▸ **Goal of the exercise**
Return the data that follows exactly as it appears. Pictures do not belong in the copy.
■ ■ ■ ■ ■ ■ ■
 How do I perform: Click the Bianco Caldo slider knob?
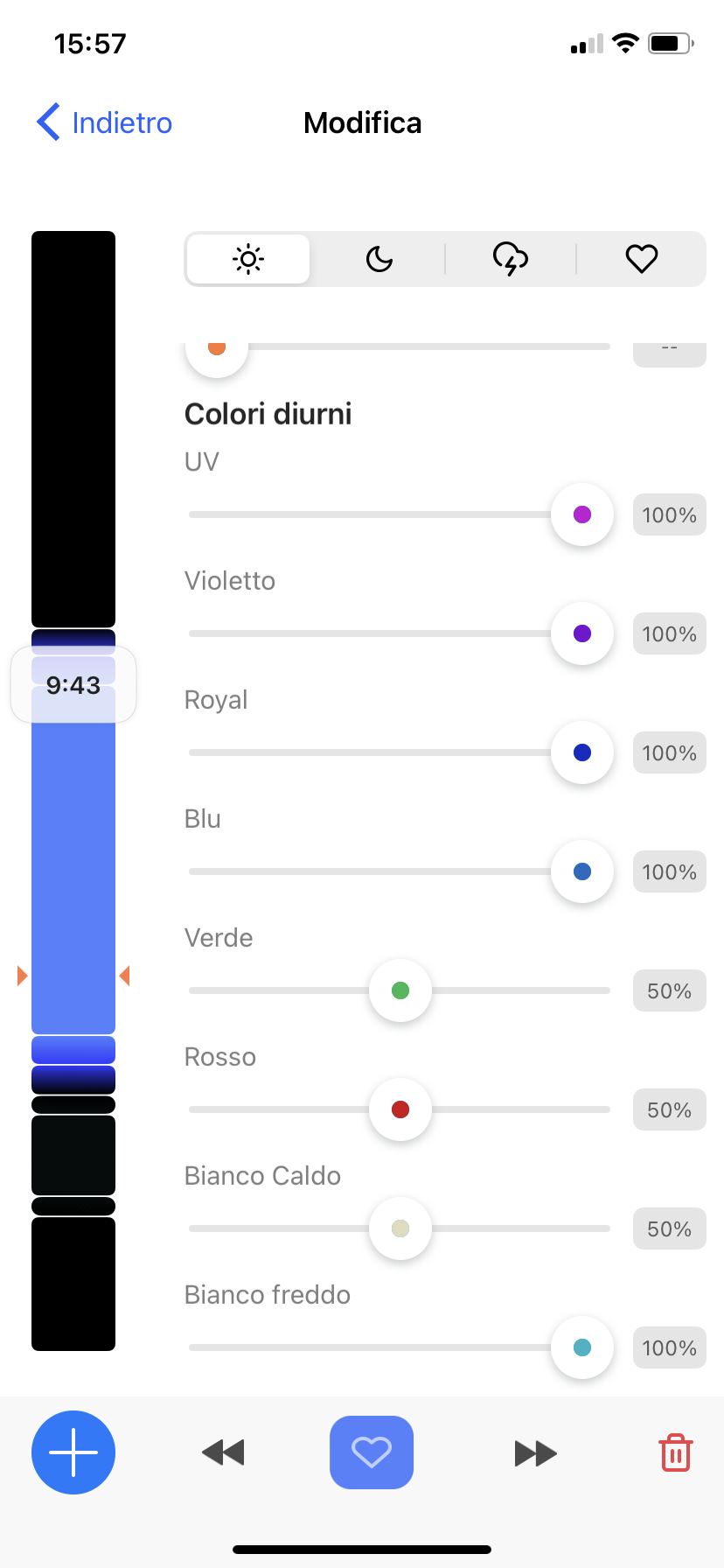[400, 1228]
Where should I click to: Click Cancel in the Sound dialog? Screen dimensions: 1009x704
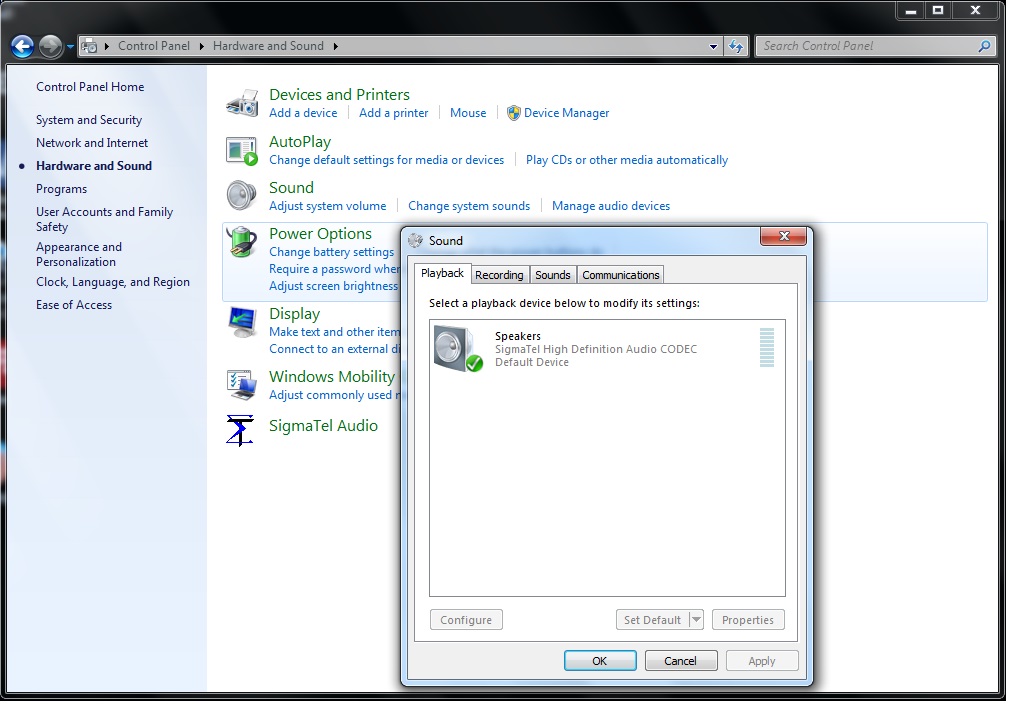pyautogui.click(x=680, y=661)
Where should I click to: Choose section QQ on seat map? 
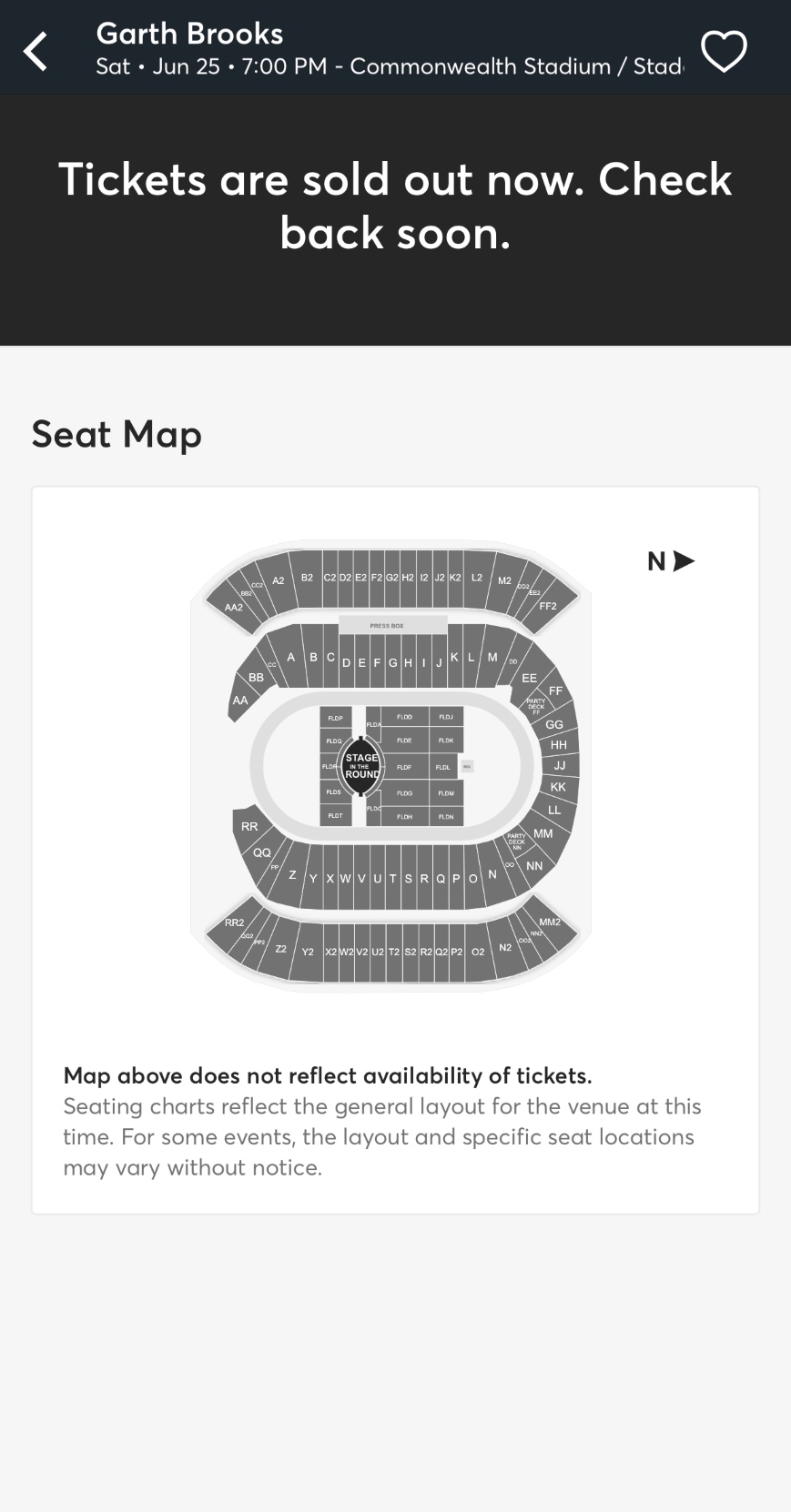tap(262, 852)
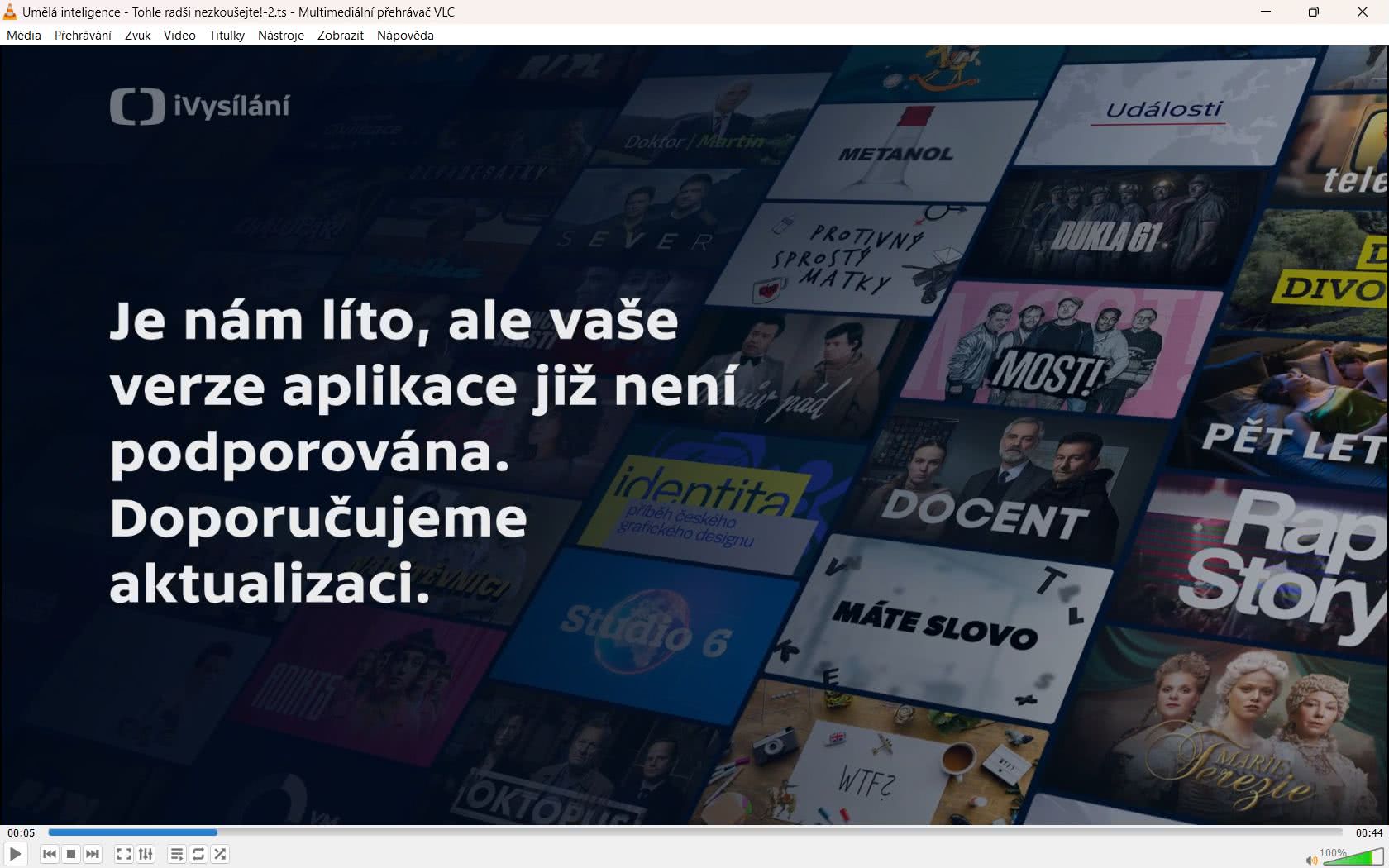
■ ■ ■ ■ ■ ■ ■
▸ **Output**
 How do I perform: Click the Bianco Caldo slider knob?
[400, 1228]
Where should I click to: Click Cancel in the Sound dialog? Screen dimensions: 1009x704
pyautogui.click(x=680, y=661)
Where should I click to: Choose section QQ on seat map? 
tap(262, 852)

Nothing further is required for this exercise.